Since then the 10Y rose, dropped, meandered around, and is set to exit 2015 precisely where it entered it: just about 2.2%.

One thing, however has changed.

From being the "other" biggest consensus trade 12 months ago, hedge funds have decided there is no longer a point in "not fighting the Fed" (which as a reminder has also been desperate to push the long end of the curve higher and has not only failed, but with the curve flattening dramatically, has been told by the market it's rate hike was a policy mistake) and have unwound their near record Treasury short position in droves.

As Bloomberg reports, confirming what we said nearly a year ago, "hedge-fund managers and other large speculators spent December 2014 setting the biggest bets against Treasuries in four years. Fast forward 12 months and they’ve abandoned those positions."

“As long as U.S. inflation is stable, there’s some value in buying U.S. Treasuries,” said Kazuaki Oh’E, the head of fixed income at CIBC World Markets Japan Inc. in Tokyo.

To be sure, the "value in buying US Treasurys" has nothing to do with stable inflation, and everything with frontrunning the recession and the Fed's inevitable rate cut and/or QE4 (and more foreign central bank buying), which in turn will send the long end soaring as then and only then will the curve flattening trade unwind and those long TSYs will scramble to rush into equities.

As Bloomberg further adds, "net short positions among futures traders -- bets against the market -- have been close to zero for the first two weeks of December, based on the latest data from the U.S. Commodity Futures Trading Commission. Shorts increased to as much as 261,282 on Dec. 30, 2014, the most since May 2010."

 

Meanwhile, never deterred by being wrong 5 years in a row in their forecasts for rising TSY yields, economists surveyed by Bloomberg project the 10-year yield will, once again, rise to 2.80% by the close of 2016, although even economists are starting to realize they can only lose so much credibility: at the start of July, the projection was for 3.3%.

Ironically, now that the short overhang in the treasury complex is that much smaller, and as a result the threat of dramatic short squeezes is far lower, 2016 may be the first year when there is indeed a jerk higher in long end yields.

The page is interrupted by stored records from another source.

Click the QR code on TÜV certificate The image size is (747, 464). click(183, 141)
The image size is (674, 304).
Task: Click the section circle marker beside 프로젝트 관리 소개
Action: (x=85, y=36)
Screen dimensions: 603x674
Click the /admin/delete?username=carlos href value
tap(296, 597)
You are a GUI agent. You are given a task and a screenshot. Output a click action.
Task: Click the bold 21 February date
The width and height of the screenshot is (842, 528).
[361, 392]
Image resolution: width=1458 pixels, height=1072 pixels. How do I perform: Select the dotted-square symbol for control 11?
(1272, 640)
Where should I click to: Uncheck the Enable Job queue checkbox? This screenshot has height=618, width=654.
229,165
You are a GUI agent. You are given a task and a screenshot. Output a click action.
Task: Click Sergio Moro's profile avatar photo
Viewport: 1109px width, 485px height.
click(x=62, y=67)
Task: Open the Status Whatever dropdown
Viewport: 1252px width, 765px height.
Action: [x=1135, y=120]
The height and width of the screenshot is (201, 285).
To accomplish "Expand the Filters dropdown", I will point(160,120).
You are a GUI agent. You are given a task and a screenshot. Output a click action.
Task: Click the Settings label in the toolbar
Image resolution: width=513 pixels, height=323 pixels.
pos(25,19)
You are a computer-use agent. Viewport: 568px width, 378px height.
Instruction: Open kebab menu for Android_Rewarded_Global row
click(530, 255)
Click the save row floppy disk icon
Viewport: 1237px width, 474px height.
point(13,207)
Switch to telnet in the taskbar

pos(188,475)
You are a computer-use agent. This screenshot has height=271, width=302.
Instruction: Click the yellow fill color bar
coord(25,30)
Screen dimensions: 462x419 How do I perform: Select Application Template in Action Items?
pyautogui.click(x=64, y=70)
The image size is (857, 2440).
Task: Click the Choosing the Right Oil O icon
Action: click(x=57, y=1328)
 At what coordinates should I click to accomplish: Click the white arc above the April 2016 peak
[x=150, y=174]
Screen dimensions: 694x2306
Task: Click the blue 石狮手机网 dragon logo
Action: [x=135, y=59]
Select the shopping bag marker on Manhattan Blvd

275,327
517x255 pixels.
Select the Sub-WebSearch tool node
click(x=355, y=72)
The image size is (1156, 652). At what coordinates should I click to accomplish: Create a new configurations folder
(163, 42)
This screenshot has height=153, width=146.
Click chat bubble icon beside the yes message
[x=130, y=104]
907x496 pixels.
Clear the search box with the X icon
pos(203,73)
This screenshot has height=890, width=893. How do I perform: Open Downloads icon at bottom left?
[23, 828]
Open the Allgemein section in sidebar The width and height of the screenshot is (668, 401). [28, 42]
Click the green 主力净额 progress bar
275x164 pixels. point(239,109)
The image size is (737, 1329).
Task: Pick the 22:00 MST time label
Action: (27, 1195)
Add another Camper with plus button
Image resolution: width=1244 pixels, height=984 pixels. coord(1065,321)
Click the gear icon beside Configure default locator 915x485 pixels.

That however, as Deutsche Bank explained a month ago in "How To Trade The Fed's Upcoming "Policy Error" In Three Parts" will be the first part of a multi-leg move lower in yields. What  will follow this estimated blow out to as wide as 2.75% will be the buying phase, which will see the long end close 2016 at 2% if not less:

With all else equal, the market can decide to interpret rates selloff and Fed liftoff as policy mistakes and price in the adverse impact on growth and position for further rate cuts in the future. This is the third phase, the twist of the curve – the front end remains constrained by the Fed, while the back end rallies. It is a bull flattener, after a continued rise in rates. We anticipate the 10Y UST yield to rally towards 2% after trading as high as 2.75% during the second phase. This is generally bearish for USD and for risk assets, and as such could mean higher equity vol. Given that rates vol should reach high levels during the bear-steepening phase, bull flatteners would bring back vol sellers and return of the carry trade.

Of course, in a "market" manipulated beyond recognition (as BofA said earlier today), making any predictions is stupid, as such the best bet is to wait and see which side of the curve hedge funds congregate to as they inevitably will, and just do the opposite of what the crowd of "smartest people in the room" is doing, a trade which has been profitable for 7 years running.